My Adventures with a Stubborn Keloid Scar
By Allison Schmidt
A keloid scar is basically the only time I think of collagen as a bad thing, because too much of it following an injury or a mole removal procedure, (in my case), can actually cause a scar that is raised and larger than the initial injury, which can also be itchy and painful.
I had a mole smack dab in the center of my chest for as long as I could remember. When I was a little kid it didn’t bother me, but growing up, through high school and college the older I got the bigger the mole looked in my eyes.
It was literally in the middle of my chest where there was no hiding it while wearing anything even remotely revealing.
So, I diligently applied my sunscreen every day and tried to keep things covered, but eventually the mole started showing some warning signs. It was changing texture and color, and although it hadn’t grown substantially, it was becoming more of a concern from an ‘I don’t want a cancerous mole’ angle instead of just not liking the overall aesthetics of it anymore.
Two doctor’s appointments later, I left the office with three stitches. I had a complete mole removal, so it was literally scooped out from my chest as opposed to just shaving it down or doing anything fancy with lasers. The tissue was sent off for testing and came back A-OK, which was great.
The problem arose shortly after I had the stitches removed and my scar started healing. It was pink and puffy, and eventually grew bigger than the mole ever was, so I was back where I started, with an unsightly problem on my chest again. As it turned out, the scar from removing the mole had turned into what is known as a keloid.
Both of my parents are prone to getting keloid scars, so I knew it was a possibility when I had the mole removed in the first place. But, due to me moving around and changing jobs and life getting in the way, I didn’t actually take any steps to treating the scar until well over a year after I had that mole removed.
My very first tip to you – is that when you see that your scar is not lying flat and healing properly, or you think it might be a keloid, go back to your doctor!
Unfortunately, I did not do that. I of course, tried home remedies initially.

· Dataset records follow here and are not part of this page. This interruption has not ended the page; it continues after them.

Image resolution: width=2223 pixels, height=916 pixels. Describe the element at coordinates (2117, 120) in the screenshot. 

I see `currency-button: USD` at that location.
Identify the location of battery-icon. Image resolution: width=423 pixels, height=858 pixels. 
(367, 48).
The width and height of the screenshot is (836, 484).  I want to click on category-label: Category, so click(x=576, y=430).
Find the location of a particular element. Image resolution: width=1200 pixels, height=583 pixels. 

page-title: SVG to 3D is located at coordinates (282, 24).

I tried treating the skin and the scar topically with daily doses of vitamin E oil, then a light glycolic acid toner, and finally I tried silicone scar sheets.

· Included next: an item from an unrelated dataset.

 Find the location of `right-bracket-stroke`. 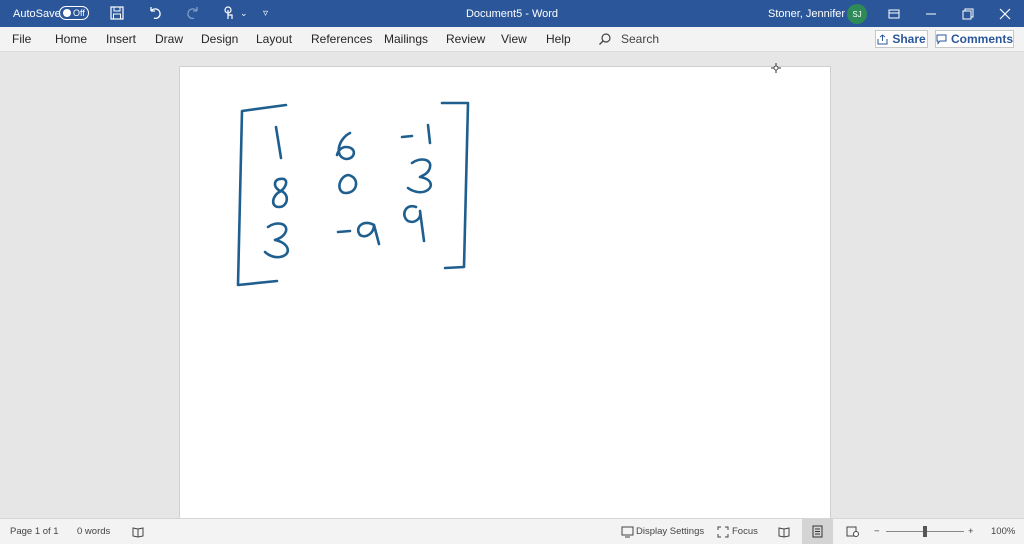

right-bracket-stroke is located at coordinates (455, 186).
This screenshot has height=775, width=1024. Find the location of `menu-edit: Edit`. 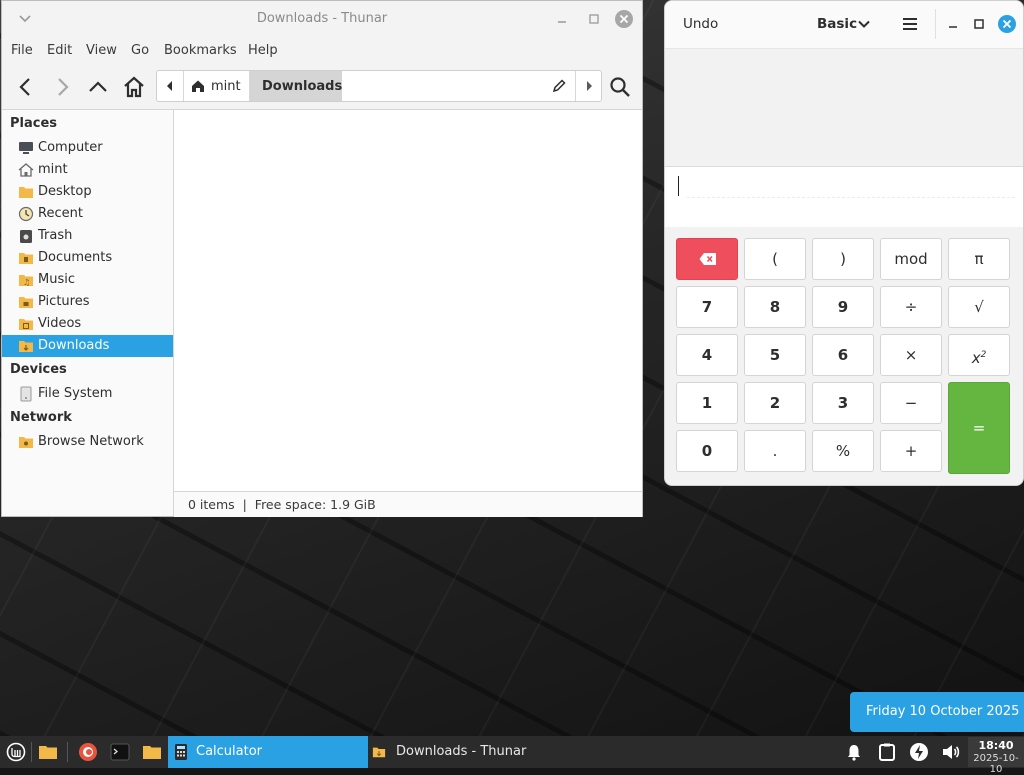

menu-edit: Edit is located at coordinates (60, 50).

The scar sheets were the only thing that made even a little dent in the keloid scar. I wore them nearly around the clock, following the directions on the package for how long to apply the sheet and how to keep it clean. After wearing the scar sheets for a full two months, I didn’t feel there was a significant enough change.
Back to the doctor I went. Remember that tip about going to your doctor in the first place? That will save you a lot of time – and money!

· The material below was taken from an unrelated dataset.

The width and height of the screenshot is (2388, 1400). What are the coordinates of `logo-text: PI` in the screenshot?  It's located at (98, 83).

My doctor started with cryotherapy and blasted the keloid with liquid nitrogen to keep it from spreading further and to help with the rather bright pink discoloration. She then gave me a steroid injection to reduce the physical size of the scar tissue. Healing time for the cryotherapy was maybe a week of just being careful to keep the area protected and keeping it clean. Eventually a scab formed, after which you just need to be careful not to touch it!
From what my doctor told me, you have to be very careful with how much of the steroid injection that is used to reduce the scar, because you can use too much and end up with a recessed scar that is actually inverted - in other words, the opposite of what you started with.
It has been just over a month after my first steroid injection, and my doctor believes it may take just one more injection to nip the thing in the bud. Compared to when I first started self-treating my scar, it is now significantly paler, less pink/red and angry looking, and is much more flat. It also used to be itchy which was bothersome, but time and treatments have brought an end to this as well.
There are a few other options for treating a keloid scar that I haven’t tried - there are laser treatments and there are also surgical procedures to physically remove the scar tissue itself. This happened to be the course I chose, which can largely depend on the nature of your own keloid scarring. Each is different, and certain scars respond better to different types of treatments.
I would recommend seeking out a board-certified plastic surgeon for a consult, especially before you waste money on home treatments that likely won’t accomplish much for these stubborn scars.